# ChronoSync Synchronization Errors - What Are These Files?



## JohnD22 (Aug 21, 2013)

Hi,
I am using the trial version of ChronoSync to synchronize a backup of my Lightroom 5 catalog and images. When I did a trial sync the following errors occurred: 

[2013-08-21 16:00:06 -0500] *** Error: The operation failed because the user does not have the correct access to the file or folder.
[2013-08-21 16:00:06 -0500]             Occurred while scanning folder:
[2013-08-21 16:00:06 -0500]            /Volumes/Lightroom/.DocumentRevisions-V100
[2013-08-21 16:00:24 -0500] *** Error: The operation failed because the user does not have the correct access to the file or folder.
[2013-08-21 16:00:24 -0500]             Occurred while scanning folder:
[2013-08-21 16:00:24 -0500]            /Volumes/Lightroom/.Trashes

Does anyone know what the two folders are and or do? Not sure why the user would not have access to them.

Thanks.


----------



## clee01l (Aug 22, 2013)

Any folder that begins with "." (i.e. ".Trashes") is a system owned file and is not (usually) visible to the user.

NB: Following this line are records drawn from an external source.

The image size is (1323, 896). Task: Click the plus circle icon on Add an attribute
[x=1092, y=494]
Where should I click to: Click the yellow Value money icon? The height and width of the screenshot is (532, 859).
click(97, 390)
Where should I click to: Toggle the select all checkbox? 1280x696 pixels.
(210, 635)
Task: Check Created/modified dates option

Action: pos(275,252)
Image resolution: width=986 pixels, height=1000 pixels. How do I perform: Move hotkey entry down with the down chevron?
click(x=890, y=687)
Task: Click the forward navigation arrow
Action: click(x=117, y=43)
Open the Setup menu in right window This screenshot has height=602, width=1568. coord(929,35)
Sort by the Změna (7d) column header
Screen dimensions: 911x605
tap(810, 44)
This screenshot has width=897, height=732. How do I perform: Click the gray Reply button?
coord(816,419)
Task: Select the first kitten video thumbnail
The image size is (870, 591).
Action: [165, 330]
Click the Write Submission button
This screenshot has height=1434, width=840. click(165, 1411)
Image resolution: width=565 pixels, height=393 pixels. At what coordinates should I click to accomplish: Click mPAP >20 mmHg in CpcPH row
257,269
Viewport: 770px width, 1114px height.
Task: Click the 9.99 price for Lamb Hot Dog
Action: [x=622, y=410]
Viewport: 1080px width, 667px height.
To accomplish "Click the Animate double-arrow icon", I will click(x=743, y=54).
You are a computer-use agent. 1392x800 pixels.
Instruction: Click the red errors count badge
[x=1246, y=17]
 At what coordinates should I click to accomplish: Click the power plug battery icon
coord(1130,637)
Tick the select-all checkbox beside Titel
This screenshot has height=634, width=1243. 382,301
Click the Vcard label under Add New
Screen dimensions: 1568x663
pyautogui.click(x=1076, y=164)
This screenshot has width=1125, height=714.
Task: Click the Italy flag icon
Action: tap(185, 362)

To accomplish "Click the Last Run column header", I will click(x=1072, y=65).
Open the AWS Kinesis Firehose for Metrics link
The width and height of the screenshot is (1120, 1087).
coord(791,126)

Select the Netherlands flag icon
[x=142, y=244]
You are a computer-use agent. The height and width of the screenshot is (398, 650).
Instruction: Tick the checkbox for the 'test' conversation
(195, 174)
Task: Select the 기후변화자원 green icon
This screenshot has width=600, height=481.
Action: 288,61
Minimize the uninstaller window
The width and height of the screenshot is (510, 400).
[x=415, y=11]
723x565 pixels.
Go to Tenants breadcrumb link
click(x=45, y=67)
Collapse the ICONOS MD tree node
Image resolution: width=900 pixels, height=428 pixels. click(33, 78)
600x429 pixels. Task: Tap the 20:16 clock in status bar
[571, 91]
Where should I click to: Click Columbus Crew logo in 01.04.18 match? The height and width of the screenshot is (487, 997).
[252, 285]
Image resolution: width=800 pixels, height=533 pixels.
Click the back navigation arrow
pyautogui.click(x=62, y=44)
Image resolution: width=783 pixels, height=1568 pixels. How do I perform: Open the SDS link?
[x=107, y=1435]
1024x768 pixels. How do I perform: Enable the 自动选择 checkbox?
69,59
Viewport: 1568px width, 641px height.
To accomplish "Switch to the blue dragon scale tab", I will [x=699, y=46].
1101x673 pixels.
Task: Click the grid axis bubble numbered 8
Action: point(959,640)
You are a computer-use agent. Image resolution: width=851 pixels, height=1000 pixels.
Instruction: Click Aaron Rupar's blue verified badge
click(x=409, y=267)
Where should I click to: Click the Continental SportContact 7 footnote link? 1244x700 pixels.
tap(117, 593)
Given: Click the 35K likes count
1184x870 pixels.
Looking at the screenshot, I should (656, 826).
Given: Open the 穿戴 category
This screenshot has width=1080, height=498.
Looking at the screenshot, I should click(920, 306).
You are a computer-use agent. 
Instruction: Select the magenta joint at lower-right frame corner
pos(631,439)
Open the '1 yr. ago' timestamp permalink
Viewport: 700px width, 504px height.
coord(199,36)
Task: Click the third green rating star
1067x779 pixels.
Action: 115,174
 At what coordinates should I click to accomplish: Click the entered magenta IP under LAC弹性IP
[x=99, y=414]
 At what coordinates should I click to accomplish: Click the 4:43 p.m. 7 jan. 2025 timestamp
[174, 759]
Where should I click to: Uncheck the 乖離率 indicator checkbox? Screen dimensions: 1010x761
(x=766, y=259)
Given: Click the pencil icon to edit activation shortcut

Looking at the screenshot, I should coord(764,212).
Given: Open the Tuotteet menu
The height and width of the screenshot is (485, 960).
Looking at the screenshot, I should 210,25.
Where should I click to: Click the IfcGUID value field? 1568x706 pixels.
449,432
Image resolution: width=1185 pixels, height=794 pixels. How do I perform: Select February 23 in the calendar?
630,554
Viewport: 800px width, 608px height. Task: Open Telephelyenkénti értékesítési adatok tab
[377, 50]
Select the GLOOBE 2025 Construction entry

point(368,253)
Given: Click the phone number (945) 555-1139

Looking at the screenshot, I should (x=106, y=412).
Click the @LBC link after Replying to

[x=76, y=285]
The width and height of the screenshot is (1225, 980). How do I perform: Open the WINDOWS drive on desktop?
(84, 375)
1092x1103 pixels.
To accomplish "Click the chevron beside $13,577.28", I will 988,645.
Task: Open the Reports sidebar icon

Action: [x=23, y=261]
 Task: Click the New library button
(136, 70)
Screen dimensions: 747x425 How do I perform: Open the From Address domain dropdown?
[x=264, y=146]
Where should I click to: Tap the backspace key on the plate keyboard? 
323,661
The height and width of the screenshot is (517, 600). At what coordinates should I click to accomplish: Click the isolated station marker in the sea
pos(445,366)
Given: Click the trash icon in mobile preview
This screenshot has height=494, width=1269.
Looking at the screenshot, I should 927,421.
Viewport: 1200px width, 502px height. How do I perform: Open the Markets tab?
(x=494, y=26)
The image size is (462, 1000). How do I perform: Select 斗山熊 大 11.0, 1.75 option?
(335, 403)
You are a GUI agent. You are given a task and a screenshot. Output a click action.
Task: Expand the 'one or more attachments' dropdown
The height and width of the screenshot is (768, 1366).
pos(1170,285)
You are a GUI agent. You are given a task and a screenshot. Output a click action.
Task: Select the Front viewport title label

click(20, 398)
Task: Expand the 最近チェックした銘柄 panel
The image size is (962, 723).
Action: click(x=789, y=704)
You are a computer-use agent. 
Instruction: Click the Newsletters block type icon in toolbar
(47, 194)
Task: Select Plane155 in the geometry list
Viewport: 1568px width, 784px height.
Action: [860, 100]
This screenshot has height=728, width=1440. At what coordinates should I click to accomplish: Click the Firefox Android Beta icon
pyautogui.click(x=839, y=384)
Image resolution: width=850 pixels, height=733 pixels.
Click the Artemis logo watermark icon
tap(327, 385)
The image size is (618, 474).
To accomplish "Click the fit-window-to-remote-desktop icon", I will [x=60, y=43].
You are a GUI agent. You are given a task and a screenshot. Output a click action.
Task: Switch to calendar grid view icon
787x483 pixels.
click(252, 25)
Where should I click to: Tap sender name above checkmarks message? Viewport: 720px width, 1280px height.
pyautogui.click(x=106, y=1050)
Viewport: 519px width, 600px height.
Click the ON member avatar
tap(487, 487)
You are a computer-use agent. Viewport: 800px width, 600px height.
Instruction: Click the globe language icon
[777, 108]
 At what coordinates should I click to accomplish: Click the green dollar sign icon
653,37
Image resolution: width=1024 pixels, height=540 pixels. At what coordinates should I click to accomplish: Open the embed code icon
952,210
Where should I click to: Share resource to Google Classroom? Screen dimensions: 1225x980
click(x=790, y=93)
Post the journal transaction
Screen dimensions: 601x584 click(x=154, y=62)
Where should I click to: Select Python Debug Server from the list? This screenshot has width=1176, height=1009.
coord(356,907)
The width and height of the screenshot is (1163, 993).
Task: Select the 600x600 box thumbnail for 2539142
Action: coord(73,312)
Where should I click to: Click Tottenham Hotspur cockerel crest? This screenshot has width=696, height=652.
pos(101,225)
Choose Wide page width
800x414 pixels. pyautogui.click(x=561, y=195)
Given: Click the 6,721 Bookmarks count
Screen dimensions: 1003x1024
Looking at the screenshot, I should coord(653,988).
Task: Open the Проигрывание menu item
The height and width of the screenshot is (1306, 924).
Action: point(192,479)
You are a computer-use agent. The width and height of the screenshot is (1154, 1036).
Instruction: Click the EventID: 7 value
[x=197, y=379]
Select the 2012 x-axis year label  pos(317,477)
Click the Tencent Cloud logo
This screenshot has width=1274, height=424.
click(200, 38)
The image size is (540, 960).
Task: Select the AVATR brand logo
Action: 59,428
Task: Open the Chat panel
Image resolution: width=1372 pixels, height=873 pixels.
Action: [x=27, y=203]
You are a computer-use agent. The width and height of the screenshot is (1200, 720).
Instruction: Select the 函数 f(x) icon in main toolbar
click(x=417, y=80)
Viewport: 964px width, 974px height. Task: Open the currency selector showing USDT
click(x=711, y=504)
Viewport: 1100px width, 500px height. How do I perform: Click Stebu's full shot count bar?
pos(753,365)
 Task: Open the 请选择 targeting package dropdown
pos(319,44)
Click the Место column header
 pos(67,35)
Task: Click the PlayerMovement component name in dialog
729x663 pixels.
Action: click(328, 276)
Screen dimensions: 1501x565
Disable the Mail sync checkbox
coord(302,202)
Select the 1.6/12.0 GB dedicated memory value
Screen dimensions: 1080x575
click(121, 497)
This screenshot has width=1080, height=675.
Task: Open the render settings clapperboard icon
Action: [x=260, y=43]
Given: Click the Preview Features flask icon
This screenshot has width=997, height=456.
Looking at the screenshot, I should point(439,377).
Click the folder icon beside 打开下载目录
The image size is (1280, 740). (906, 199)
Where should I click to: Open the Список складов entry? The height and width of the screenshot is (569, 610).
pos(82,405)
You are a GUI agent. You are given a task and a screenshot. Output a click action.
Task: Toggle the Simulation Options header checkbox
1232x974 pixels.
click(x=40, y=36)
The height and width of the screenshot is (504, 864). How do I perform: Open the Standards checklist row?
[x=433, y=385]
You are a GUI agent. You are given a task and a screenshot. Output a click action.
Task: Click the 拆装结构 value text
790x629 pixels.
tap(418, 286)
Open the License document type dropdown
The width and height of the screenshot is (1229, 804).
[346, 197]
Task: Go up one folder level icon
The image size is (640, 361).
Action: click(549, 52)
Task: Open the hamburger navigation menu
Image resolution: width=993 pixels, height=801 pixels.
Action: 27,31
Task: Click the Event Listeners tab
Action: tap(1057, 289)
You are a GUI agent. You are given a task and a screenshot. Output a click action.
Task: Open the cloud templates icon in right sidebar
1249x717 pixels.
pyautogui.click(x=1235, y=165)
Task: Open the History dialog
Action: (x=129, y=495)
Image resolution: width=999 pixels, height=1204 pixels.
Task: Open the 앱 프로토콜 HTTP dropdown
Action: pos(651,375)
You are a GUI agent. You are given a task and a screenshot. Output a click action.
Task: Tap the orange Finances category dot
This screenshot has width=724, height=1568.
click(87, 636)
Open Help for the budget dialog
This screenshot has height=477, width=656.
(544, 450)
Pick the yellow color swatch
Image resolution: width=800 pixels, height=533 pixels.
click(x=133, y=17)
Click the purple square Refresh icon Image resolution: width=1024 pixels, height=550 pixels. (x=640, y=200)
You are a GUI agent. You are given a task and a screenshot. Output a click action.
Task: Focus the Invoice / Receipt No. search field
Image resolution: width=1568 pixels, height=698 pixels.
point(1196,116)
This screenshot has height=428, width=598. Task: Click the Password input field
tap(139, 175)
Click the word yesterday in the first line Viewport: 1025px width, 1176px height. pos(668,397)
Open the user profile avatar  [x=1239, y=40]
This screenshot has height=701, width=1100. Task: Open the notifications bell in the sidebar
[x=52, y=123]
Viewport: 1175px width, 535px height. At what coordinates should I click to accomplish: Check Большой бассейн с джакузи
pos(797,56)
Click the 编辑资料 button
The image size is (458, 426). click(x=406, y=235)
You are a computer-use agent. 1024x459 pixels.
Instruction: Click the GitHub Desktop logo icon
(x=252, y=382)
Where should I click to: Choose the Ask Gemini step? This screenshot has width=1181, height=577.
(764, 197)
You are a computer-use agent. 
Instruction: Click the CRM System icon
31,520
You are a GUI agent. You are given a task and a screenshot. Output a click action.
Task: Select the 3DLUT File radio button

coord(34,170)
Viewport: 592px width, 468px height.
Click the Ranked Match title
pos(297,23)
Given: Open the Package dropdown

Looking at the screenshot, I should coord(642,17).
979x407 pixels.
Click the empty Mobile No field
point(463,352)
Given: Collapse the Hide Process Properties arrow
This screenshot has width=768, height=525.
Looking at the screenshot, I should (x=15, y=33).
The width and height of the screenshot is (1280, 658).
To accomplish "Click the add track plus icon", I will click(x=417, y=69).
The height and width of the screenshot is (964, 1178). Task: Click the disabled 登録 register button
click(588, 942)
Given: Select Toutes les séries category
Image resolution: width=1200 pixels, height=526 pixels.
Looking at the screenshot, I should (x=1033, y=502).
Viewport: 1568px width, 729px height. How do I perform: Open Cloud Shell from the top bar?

Chronosync is trying to sync these files.  I've not used Chronosync (TimeMachine works great and is painless), but there should be some setting in Chronosync's preferences to skip System files from the sync process.


----------



## sizzlingbadger (Aug 22, 2013)

If you have used the "Lightroom" drive on another computer it could contain files that are owned by another user ID.


.Trashes contains deleted files.
.DocumentRevisions-V100  contains version of documents for OSX's versioning system.

If its a removable drive then you can set the permissions to be ignored by the OS.


----------



## Victoria Bampton (Aug 22, 2013)

Go down to the Analyze section on the left in Chronosync, and you'll see all the folders.  Right-click on those ones and choose Exclude and it'll skip them in future.


----------



## JohnD22 (Aug 22, 2013)

Thanks everyone. I was able to fix it.


----------